SEMÂNTICA DAS PERGUNTAS INDIRETAS: O CASO DE “QUEM NUNCA?”

  • Marcelo Giovannetti Ferreira Luz Universidade Federal de Roraima (UFRR)

Resumo

A Semântica é o ramo da Linguística que questiona os significados, não só das palavras, como também das sentenças. É comum verificarmos a existência de várias ramificações do que se entende por "semântica" em outras especificidades, tais como a Semântica Formal, a Semântica da Enunciação, a Semântica Cognitiva entre outras. Tomando como base teórico-metodológica a Semântica Formal, em conjunto com a Sintaxe Gerativa, neste trabalho, procuraremos verificar o significado de expressões tais como "Quem nunca?", de modo a tentar compreender a interpretação de expressões do tipo "Brincar de soltar fumaça pela boca no frio. Quem nunca?" ou "Uma entrada rápida no perfil da pessoa para atualizar o ciúmes. E quem não?". Nossa hipótese inicial é a de que há uma modificação na estruturação das sentenças interrogativas diretas, isto é, aquelas que se iniciam com partículas Qu-, acompanhada por uma mudança no aspecto verbal, de modo que o infinitivo passe a ter o aspecto semântico do indicativo.

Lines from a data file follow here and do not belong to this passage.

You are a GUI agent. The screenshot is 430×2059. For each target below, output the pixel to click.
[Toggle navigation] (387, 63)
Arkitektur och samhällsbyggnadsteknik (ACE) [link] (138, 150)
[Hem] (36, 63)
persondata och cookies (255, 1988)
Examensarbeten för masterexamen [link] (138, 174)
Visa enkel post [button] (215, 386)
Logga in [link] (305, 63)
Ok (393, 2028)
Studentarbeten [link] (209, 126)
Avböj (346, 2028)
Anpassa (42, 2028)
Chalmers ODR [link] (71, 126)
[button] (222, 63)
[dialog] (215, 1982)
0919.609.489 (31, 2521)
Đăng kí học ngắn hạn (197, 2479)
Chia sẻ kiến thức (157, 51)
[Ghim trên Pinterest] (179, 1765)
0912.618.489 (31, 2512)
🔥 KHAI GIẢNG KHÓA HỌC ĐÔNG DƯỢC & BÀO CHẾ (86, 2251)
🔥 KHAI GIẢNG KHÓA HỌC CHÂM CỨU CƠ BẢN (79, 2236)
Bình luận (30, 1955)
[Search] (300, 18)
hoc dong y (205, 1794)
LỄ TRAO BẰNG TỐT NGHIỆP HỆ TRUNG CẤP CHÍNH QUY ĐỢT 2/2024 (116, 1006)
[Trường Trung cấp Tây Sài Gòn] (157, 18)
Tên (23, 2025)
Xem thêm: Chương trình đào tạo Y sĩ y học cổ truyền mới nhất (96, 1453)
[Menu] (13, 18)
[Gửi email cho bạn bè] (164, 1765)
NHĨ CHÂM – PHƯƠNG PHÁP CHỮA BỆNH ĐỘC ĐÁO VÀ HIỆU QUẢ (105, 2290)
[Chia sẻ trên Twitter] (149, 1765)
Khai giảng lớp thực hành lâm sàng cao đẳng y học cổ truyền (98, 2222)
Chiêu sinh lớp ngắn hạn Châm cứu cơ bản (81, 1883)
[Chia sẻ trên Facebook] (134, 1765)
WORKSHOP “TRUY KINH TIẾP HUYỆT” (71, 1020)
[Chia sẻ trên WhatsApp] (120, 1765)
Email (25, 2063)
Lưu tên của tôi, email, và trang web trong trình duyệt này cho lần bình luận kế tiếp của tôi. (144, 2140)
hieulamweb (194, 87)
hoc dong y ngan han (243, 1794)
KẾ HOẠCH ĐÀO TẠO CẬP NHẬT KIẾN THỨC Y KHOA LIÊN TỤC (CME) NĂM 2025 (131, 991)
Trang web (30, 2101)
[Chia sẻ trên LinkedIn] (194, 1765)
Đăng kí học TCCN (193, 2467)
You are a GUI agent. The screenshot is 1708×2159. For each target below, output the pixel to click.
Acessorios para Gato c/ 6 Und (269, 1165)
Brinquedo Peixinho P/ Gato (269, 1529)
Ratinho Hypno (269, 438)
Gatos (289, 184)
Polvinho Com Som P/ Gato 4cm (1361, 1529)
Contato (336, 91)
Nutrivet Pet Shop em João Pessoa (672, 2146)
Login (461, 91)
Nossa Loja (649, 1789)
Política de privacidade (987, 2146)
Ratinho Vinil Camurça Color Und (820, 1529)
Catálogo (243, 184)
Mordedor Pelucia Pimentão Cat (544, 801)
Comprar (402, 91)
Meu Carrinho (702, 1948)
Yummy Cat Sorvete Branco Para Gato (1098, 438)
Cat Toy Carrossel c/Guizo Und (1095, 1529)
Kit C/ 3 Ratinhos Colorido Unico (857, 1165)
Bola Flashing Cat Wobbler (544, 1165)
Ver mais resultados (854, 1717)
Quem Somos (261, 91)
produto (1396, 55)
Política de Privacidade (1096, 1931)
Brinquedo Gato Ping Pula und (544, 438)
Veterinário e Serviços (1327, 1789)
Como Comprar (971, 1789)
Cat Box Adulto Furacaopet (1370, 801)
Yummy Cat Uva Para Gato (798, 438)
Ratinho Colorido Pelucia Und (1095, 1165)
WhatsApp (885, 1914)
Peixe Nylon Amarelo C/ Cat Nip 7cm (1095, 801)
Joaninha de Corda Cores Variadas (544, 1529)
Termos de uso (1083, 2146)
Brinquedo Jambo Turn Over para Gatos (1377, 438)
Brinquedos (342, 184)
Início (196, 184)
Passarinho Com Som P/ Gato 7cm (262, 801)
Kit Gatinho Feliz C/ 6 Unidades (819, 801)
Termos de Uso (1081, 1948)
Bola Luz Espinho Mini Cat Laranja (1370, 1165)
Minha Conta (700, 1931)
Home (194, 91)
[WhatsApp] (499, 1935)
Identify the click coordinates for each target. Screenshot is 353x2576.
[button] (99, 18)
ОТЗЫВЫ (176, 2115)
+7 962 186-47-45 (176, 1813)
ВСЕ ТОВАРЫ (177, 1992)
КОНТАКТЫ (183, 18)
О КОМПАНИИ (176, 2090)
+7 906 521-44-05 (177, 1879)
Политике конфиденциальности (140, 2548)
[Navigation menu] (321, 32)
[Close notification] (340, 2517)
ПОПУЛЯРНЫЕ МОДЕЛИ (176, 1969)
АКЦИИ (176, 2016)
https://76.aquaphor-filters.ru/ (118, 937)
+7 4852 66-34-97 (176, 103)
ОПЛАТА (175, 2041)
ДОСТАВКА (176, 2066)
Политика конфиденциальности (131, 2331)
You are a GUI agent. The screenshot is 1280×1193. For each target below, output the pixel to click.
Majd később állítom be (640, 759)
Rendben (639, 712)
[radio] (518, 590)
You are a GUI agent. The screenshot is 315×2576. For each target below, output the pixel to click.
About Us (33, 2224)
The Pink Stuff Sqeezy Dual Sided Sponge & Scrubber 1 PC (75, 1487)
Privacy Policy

Nosso corpus é formado por construções efetivamente produzidas por falantes da Língua Portuguesa em várias condições específicas, quer sejam faladas ou escritas, em ambientes virtuais ou não. Borges Neto (2007) afirma que em Língua Portuguesa, temos dois tipos básicos de perguntas: as abertas, do tipo "De quem José gosta?", e as chamadas sim/não, como "Antônio viu João?". Para a Semântica Formal, o objetivo é analisar quais são as condições que fazem uma sentença verdadeira, ou seja, suas condições de verdade. No caso de uma sentença interrogativa, o que interessa à Semântica Formal é saber o conjunto de entidades que satisfaça a condição José gosta x, ou seja, {x; José gosta de x}. Esse tratamento nos levaria a compreender o que torna uma expressão do tipo "Quem nunca?" verdadeira; no entanto, nosso objetivo é tentar compreender a relação estabelecida entre o deslocamento dessa partícula Qu- e sua relação com a mudança de modo e aspecto verbais.

Além de verificarmos essa relação existente entre modo e aspecto verbais e o deslocamento da partícula interrogativa, buscaremos compreender como se dá o funcionamento para a interpretação da elipse em situações como (i) "Tô orando por vc que passa horas arrumando a franja antes de tirar foto. Quem não. ..????", em que temos um complemento de oração relacionado à oração anterior. Contudo, diferentemente dos exemplos acima, neste caso, temos uma mudança do aspecto verbal. Assim, nossa pesquisa tenta abranger três pontos em específico, quais sejam, a semântica das perguntas abertas; o movimento da partícula Qu-; a relação desse movimento com a mudança de aspecto verbal nas perguntas abertas. É interessante notarmos, também, a relação de escopo da pergunta "Quem não" no último exemplo, na medida em que ela pode se relacionar tanto a "arrumar a franja antes de tirar foto" quanto a "Tô orando por vc que passa horas arrumando a franja"; ou seja, o que temos aí é uma ambiguidade não sintática, mas de escopo, uma vez que ela não decorre de um item lexical ambíguo, nem podemos reconhecer duas estruturações sintáticas possíveis. Essa ambiguidade decorre da estrutura semântica da sentença, que gera duas interpretações; uma em que a pergunta recai sobre o primeiro evento, outra que recai sobre o segundo evento. Vale ressaltar a impossibilidade de se reestruturar sintaticamente a sentença, de modo a acabar com a ambiguidade.

A intuição de falante nos permitiria dirimir essa ambiguidade no sentido de uma interpretação que considerasse a pergunta recaindo sobre a primeira oração da sentença, qual seja "Tô orando por vc (...)", na medida em que questiona uma possível generalização das pessoas que estão orando por quem passa horas arrumando a franja; uma interpretação que fizesse a pergunta recair sobre a segunda parte do enunciado [(...) vc que passa horas arrumando a franja] desconsideraria o caráter restritivo dessa sentença sobre a principal [Tô orando por vc], criando um sentido que generalizaria o evento "passar horas arrumando a franja". Assim, a interpretação "Quem não passa horas arrumando a franja antes de tirar foto?" teria como pressuposto que toda pessoa possui franja e gasta um longo tempo tentando arrumá-la; em termos formais, poderíamos ter a seguinte interpretação para o último caso: ∃x; x passa horas arrumando a franja antes de tirar foto.